I have come across cutting since, many times, through working in the social justice field in Britain. Perhaps what shocks me most is how little knowledge there seems to be in the UK population about the practice and how it can carry on in a society where no excuses can be made for it. In the UK and the USA it is a serious criminal offence (to take part in organising it, at home or abroad) and we have none of the severe social pressures that my Egyptian friend had to take into account. In the UK it is estimated that 21,000 little girls are at risk each and every year, the USA has less reliable figures but it is estimated that at least 228,000 are at risk. The UK FGM Act 2002 provides for long prison sentences for people who arrange for FGM to take place however there have been no prosecutions since the new Act came into use in 2003 : This is an indictment of of the health, education and social work professionals who have the safeguarding responsibility to act.
Both in the UK and USA there is a lack of knowledge and willingness to tackle cutting amongst it's female child population: Where are our principles about defending little girls from serious, violent, physical assault? Why do women have to grow up maimed, infected and with persistent pain in our 'free and emancipated' countries? The laws are in place to protect them but are remaining unused, none of the professionals are acting to implement them.
Cutting is not linked to any one religion, there are communities within at least 3 of the major world religions who practice it (Christianity, Islam and Judaiism) as well as voodoo. Nor is it confined to any race or continent; it is used worldwide and was used by European and UK familes until the 1950s as a medical cure for masturbation, waywardness and lesbianism in girls and women. Sexual gratification, inevitably, is very difficult for anyone who has undergone the operation.

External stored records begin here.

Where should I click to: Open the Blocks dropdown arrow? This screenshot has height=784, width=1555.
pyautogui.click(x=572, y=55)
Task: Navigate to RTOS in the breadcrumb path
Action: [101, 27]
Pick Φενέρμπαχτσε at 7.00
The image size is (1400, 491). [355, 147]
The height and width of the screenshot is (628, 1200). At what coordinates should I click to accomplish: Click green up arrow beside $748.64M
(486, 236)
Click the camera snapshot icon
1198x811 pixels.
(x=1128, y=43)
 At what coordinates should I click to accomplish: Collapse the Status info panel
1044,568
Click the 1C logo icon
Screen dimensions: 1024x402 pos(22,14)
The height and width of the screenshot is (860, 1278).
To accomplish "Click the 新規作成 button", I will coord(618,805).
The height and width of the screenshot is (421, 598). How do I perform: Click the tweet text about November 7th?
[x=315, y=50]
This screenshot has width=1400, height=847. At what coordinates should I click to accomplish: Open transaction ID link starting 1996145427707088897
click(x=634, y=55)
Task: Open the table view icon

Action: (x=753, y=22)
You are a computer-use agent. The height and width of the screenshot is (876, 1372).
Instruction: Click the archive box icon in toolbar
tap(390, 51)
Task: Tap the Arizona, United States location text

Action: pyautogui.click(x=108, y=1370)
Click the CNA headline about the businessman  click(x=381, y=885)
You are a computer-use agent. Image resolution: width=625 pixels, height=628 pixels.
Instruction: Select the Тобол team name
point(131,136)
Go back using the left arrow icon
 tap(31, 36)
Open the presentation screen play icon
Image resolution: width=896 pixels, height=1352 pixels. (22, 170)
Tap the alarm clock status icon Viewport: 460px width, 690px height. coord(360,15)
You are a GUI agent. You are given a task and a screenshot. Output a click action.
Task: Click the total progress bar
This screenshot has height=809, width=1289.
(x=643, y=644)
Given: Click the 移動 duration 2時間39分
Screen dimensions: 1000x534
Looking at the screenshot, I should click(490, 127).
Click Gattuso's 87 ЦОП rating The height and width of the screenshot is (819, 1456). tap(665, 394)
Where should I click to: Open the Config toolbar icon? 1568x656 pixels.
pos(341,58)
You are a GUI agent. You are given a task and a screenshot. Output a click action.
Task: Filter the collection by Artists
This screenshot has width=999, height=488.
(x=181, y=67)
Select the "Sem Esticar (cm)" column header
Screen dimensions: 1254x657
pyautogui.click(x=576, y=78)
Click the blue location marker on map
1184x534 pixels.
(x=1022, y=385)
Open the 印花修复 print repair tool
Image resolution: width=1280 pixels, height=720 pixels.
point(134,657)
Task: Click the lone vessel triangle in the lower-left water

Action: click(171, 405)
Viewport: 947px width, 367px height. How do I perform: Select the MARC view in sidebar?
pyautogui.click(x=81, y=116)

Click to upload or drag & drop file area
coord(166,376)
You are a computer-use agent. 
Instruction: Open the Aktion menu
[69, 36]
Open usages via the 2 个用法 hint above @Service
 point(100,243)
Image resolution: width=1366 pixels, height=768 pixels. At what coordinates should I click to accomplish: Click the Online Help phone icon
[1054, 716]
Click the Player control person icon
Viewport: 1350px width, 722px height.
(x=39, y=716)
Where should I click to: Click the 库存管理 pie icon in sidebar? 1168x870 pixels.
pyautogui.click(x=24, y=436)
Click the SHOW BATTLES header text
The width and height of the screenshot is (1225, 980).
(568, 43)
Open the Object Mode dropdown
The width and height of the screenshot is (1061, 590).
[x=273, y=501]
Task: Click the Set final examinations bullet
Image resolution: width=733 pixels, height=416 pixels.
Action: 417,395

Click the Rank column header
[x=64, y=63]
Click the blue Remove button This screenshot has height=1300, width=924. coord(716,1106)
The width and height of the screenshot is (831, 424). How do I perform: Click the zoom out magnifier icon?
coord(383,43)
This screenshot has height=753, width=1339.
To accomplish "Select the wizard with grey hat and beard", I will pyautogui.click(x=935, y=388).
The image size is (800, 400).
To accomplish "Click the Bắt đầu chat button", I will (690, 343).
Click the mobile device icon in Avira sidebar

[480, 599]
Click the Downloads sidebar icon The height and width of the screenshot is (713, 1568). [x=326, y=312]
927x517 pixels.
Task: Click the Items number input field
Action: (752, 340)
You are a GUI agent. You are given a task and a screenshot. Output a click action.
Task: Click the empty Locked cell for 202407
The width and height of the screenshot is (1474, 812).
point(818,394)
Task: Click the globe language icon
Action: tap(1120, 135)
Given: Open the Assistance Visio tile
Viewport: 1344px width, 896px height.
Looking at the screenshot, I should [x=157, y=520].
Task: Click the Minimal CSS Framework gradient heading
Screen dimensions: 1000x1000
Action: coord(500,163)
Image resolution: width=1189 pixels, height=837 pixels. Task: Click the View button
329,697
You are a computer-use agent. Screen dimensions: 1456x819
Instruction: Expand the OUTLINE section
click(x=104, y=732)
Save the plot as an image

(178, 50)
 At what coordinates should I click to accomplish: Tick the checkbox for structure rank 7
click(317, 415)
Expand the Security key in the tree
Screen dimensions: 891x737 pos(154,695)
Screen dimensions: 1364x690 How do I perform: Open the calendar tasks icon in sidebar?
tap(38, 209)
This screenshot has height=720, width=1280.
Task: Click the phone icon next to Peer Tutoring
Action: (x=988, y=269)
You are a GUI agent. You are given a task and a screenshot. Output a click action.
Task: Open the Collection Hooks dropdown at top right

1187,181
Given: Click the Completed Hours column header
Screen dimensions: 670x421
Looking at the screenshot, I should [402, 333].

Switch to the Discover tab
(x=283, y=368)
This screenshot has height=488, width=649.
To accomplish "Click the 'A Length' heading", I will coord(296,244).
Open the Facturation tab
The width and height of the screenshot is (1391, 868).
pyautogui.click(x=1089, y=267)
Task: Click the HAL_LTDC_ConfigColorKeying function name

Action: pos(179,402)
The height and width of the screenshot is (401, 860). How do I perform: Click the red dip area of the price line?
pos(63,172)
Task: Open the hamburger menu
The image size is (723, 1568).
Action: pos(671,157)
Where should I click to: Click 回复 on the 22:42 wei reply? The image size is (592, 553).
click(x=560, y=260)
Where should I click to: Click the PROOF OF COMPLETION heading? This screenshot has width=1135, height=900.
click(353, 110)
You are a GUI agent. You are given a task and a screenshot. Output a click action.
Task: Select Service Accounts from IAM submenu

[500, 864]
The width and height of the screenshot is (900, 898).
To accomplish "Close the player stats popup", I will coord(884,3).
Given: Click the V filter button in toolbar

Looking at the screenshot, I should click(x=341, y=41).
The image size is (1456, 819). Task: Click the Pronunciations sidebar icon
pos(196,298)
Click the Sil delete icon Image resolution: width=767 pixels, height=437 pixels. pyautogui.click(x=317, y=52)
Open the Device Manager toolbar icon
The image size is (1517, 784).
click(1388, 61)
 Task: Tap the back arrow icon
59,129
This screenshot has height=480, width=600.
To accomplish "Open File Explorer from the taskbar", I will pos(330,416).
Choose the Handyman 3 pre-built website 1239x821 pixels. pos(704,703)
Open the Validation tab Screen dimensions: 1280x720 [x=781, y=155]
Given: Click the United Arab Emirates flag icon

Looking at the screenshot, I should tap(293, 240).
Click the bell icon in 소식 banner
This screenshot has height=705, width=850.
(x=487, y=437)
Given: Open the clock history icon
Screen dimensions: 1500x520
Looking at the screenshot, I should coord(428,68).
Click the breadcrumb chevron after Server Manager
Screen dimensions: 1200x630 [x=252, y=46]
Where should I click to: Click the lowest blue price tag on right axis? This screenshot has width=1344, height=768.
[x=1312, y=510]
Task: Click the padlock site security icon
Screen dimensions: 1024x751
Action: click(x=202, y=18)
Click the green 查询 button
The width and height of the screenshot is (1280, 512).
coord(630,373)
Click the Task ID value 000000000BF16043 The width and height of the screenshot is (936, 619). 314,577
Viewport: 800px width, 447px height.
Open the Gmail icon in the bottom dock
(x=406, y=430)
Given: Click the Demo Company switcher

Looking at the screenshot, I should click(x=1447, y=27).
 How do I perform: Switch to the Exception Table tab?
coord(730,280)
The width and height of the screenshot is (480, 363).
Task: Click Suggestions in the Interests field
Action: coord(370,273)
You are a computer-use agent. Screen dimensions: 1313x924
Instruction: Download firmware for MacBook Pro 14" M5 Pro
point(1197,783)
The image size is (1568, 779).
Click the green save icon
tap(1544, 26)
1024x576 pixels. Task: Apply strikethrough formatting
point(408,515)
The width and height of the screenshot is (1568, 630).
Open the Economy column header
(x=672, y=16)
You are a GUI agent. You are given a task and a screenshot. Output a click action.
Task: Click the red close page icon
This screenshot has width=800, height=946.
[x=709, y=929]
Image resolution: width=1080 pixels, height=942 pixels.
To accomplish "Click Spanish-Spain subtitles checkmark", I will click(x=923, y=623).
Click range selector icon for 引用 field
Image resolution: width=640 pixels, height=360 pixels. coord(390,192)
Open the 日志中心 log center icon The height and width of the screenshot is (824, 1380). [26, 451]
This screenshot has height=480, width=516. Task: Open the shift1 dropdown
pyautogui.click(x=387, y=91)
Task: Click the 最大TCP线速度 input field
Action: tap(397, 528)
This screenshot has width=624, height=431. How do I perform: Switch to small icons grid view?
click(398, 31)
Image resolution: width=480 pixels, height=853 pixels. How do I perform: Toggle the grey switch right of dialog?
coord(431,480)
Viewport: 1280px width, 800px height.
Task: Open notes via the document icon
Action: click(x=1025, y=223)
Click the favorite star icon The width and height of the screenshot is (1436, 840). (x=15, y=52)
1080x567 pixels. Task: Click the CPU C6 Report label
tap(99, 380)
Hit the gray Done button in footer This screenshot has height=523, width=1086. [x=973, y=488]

For me to respond, to this crime against human rights, through fine art, was something that I felt I had to do. I strongly believe that when we look at visual art work we respond emotionally to it and are therefore stimulated to think more deeply about the subject. I hope that people will be moved by my work and that professionals, such as social workers, doctors, nurses and teachers will be motivated to act and not be put off by misplaced cultural sensitivities surrounding the subject."